Dal reportage fotografico a sfondo sociale siamo abituati ad aspettarci delle prospettive — magari inedite — su situazioni e modi di vivere lontani da quelli che consideriamo abituali e “normali”, sulle condizioni di chi vive lungo e oltre i margini, sull’esotico, sull’estremo, su mondi solitamente invisibili a chi ha una casa, un lavoro, e poco tempo o voglia di alzare lo sguardo e spostarlo, anche solo per un attimo, da uno schermo e dalla propria quotidianità.
Grazie alla pandemia, “l’altro da noi” siamo diventati, in qualche misura, noi stessi. Costretti a cambiare improvvisamente anche le più piccole abitudini, ci siamo ritrovati da un giorno all’altro, da un decreto all’altro, irriconoscibili ai nostri occhi e a quelli altrui — la mascher(in)a, in questo senso, è una metafora perfetta, degna della più didascalica delle rappresentazioni.

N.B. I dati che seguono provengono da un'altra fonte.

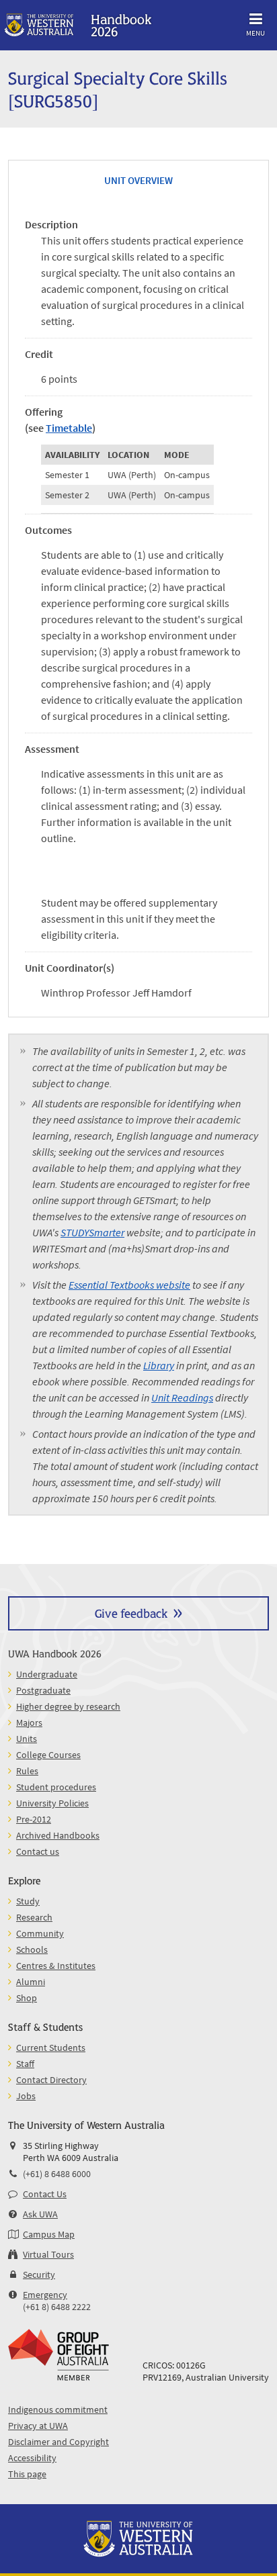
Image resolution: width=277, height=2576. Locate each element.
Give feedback (131, 1612)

Accomunati da questo senso di spaesamento — che per un breve periodo è sembrato poter accorciare, paradossalmente, le distanze e rafforzare un trasversale sentimento di empatia, necessario per incominciare perlomeno a ripensare i modelli che regolano le nostre vite — alla fine abbiamo tuttavia rinunciato alla rara occasione di metterci davvero nei proverbiali “panni degli altri”, e il virus si è rivelato come l’ennesima cartina al tornasole delle sempre più profonde differenze tra i vari strati della società e tra quest’ultima e chi, volente o nolente, ne rimane al di fuori.

Con la fine della quarantena abbiamo ricominciato a muoverci in un mondo che ci appare sempre più ostile e sconosciuto. Un mondo che ora dobbiamo ri-conoscere. La fotografia, in questo, è uno strumento preziosissimo perché congela l’istante in un’immagine che poi possiamo analizzare, dalla quale possiamo farci raccontare qualcosa. Attraverso la scelta del fotografo — soggetto, punto di vista, inquadratura — e la sua “voce” d’autore possiamo riscoprire i luoghi in cui ci muoviamo e al contempo documentare un paese che si risveglia con la testa ancora immersa nel vecchio mondo e i corpi in balia della nuova realtà.
È in questo scenario che nasce il progetto Covisioni, collettivo fondato a Bologna, durante la quarantena, da un gruppo di fotografi e curatori formato da Cecilia Guerra Brugnoli, Francesca De Dominicis, Jana Liskova, Francesco Rucci, Anita Scianò ed Erika Volpe.
L’idea è quella di raccontare l’Italia, durante questo momento inedito e di grandi cambiamenti, per mezzo del lavoro di decine di fotografi.
«Si tratta di un’iniziativa a lungo termine», spiegano i fondatori. «Come cambiano le interazioni tra le persone durante la pandemia? L’intenzione è quella di creare un’unica visione sul cambiamento delle relazioni umane durante il Covid-19, utilizzando la fotografia come strumento intellettuale. Una narrazione collettiva di tutto quello che dovrà affrontare un Paese in pieno rinnovamento».
20 regioni, 12 mesi, 40 fotografi, che offriranno il loro sguardo d’autore. Un reportage sociale su tutti noi, dunque, che si svilupperà anche attraverso Instagram e una pagina Facebook, e avrà il supporto dell’agenzia fotografica Luz.
Tra i nomi di coloro che parteciperanno — Claudia Amatruda, Chiara Arturo, Alessandra Baldoni, Nicola Baldazzi – Veronica Lanconelli, Filippo Bardazzi, Maria Bauer e Giuseppe Scafidi, Alberto Bernasconi, Giulia Bersani, Dario Bosio, Cecilia Guerra Brugnoli, Alessandra Cecchetto, Claudia Corrent, Giammario Corsi, Alessandro Cristofoletti, Valentina De Santis, Giorgio De Vecchi, Lorenza Demata, Federico Evangelista, Fabrizio Falcomatà, Ilaria Ferrara, Claudia Gori, Fabio Itri, Andrea Marcantonio, Nicole Marchi, Luca Marianaccio, Ornella Mazzola, Claudia Mozzillo, Claudia Pajewski, Simone Raeli, Paola Ressa, Luana Rigolli, Benedetta Ristori, Bartolomeo Rossi, Luca Rotondo, Francesco Rucci, Anita Scianò, Francesca Tilio, Federico Tisa, Marco Waldis e Nicola Zolin — ci sono anche diverse vecchie conoscenze di Frizzifrizzi.